The chief financial of officer of one of France’s largest companies has said
the joint audit system is no longer fit for purpose now that complex
International Financial Reporting Standards have become mandatory.

Thibault de Tersant, CFO of
Dassault Systèmes, said:
‘Accounting standards have become more complex and each firm has its own
interpretation. It has become very difficult to reconcile the interpretations of
two firms.’

The comments on the system, which is mandatory in France, will be seen as a
setback for campaigners in the UK who have pushed for joint audit as a mechanism
for creating more competition and choice at the top end of the UK audit market.
The criticisms of the complexity of audit standards making joint audit
impossible may also add pressure to standards-setters.

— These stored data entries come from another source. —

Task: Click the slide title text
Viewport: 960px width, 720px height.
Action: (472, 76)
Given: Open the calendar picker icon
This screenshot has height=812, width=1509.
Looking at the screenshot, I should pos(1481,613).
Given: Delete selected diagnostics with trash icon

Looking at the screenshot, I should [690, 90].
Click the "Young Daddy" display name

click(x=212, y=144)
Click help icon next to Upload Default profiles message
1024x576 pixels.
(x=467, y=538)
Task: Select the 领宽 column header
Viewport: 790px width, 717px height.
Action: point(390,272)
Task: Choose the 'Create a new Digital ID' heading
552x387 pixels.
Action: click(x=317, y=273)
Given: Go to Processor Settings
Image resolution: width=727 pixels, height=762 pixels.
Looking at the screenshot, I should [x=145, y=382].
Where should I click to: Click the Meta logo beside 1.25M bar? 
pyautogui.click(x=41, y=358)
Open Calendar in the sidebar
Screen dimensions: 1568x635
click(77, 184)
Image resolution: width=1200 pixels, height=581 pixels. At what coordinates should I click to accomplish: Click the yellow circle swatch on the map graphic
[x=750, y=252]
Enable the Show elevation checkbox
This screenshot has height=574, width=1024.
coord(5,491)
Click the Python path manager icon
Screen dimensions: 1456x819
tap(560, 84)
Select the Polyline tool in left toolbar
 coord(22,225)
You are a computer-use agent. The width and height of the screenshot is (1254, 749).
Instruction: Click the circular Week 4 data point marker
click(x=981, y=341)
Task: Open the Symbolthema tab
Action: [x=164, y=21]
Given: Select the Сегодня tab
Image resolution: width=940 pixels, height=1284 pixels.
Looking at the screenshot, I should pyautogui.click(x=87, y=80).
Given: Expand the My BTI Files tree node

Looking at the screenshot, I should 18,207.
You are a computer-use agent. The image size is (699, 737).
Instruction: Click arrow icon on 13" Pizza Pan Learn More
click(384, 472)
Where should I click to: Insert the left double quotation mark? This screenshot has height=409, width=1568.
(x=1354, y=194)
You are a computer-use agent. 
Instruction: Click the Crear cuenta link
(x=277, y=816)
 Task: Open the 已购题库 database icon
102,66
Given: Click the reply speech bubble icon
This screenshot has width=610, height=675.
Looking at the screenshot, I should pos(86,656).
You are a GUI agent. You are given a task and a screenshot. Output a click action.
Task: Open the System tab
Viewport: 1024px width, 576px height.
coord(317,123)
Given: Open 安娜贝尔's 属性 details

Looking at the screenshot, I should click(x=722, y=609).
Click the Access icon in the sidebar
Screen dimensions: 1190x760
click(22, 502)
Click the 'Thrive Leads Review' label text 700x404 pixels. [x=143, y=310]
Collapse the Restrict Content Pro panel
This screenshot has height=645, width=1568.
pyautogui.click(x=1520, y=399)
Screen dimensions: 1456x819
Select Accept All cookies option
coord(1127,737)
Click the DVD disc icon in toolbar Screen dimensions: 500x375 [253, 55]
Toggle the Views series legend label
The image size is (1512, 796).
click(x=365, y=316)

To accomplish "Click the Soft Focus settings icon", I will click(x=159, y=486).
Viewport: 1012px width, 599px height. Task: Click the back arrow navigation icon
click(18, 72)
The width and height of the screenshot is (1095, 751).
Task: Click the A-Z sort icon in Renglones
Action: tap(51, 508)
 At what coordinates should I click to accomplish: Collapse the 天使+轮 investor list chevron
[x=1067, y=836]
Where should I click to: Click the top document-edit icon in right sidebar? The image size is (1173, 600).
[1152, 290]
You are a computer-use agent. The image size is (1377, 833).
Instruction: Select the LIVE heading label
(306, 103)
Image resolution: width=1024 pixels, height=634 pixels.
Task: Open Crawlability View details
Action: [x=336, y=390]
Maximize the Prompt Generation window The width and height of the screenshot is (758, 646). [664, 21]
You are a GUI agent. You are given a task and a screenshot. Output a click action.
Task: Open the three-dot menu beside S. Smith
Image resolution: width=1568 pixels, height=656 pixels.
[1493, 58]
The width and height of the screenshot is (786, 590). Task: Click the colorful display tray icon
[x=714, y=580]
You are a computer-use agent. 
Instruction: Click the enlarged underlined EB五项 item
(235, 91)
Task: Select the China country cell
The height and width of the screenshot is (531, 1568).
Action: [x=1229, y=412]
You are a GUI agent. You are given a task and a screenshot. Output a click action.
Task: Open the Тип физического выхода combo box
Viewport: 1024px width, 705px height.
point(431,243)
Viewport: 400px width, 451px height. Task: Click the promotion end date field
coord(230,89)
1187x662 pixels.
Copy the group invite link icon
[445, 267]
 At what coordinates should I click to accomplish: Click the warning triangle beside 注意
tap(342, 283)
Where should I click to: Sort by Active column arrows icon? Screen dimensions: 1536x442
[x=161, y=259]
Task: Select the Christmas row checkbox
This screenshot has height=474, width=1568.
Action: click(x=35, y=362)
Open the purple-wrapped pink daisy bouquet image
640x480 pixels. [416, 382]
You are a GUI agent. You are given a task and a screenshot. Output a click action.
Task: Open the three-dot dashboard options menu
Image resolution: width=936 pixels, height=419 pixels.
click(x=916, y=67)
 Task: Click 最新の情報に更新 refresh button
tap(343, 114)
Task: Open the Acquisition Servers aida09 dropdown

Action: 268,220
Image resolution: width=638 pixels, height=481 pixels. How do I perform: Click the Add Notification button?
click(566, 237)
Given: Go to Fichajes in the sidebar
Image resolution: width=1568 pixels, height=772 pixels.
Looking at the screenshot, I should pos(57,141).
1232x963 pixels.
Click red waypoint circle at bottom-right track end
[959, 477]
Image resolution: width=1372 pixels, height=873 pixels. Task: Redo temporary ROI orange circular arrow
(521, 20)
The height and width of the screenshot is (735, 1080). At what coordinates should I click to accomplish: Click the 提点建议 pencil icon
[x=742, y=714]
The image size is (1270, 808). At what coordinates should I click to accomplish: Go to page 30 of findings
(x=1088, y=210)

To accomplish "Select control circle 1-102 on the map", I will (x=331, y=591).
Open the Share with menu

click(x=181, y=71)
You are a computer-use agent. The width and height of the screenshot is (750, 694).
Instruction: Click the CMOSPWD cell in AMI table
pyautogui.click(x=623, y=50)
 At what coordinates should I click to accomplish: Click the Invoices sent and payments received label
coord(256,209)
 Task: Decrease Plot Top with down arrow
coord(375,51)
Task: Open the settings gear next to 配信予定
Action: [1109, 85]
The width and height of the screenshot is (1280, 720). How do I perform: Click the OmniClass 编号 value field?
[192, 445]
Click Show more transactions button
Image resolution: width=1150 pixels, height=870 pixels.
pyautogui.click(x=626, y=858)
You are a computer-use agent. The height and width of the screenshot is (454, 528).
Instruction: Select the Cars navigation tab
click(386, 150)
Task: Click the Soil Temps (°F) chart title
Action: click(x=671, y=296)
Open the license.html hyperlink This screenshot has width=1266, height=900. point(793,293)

Mazars partner David Herbinet has pushed aggressively for regulators to look
at joint audit as a way of creating more choice in the market, while outgoing
Hundred Group of Finance Directors chairman Philip Broadley has also said that
joint audit could open up the FTSE 350 audit market. But the proposals have not
met with warm comments from the Big Four, who say joint auditing is a recipe for
disaster, pointing to the fact that Parmalat was joint audited.

De Tersant also expressed concern about the fruits of the convergence project
between the US GAAP and IFRS: ‘I would welcome a single set of accounting
standards, but I am not optimistic about convergence. We could end up with the
IFRS that is used in Europe and IFRS that would have to conform with the SEC’s
version,’ he said.

The Dassault Systèmes CFO’s concerns follow fears from US officials that the
convergence project is being rushed. FASB head Bob Herz has warned that rushing
convergence will create a dual accounting system, while former SEC accountant
Lynn Turner said the US needed to develop a better understanding of IFRS.